(Extracted records)

- - - -

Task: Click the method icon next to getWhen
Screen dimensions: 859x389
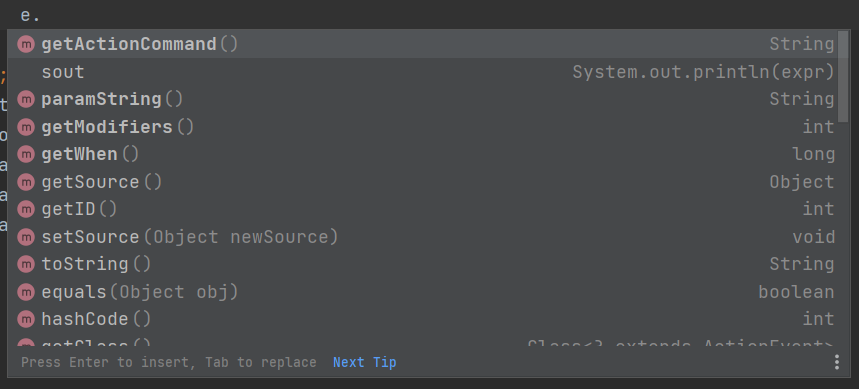Action: 26,155
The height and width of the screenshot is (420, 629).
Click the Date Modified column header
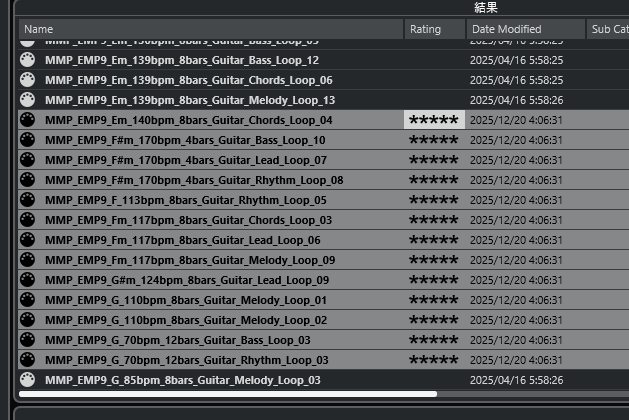[524, 29]
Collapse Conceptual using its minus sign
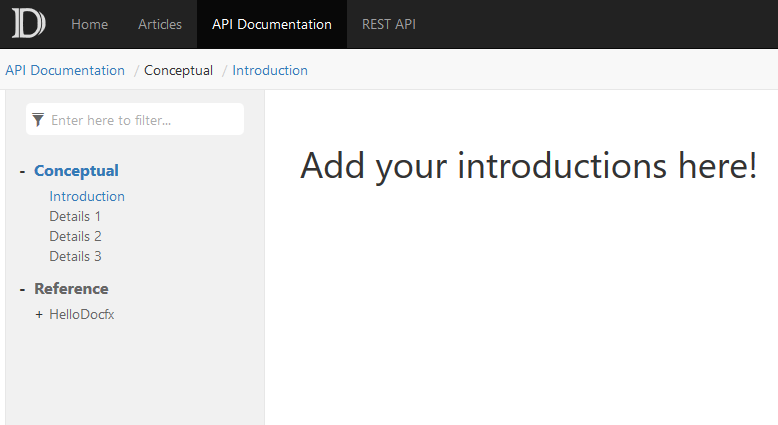Viewport: 778px width, 425px height. click(22, 171)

- - - -

### ACTIVITY
Give the entries above again exactly, minus their pictures.

### RESULT OF THE TASK
Task: Click the method icon next to getWhen
Screen dimensions: 859x389
Action: 26,155
The height and width of the screenshot is (420, 629).
Click the Date Modified column header
[524, 29]
Collapse Conceptual using its minus sign
Viewport: 778px width, 425px height. click(22, 171)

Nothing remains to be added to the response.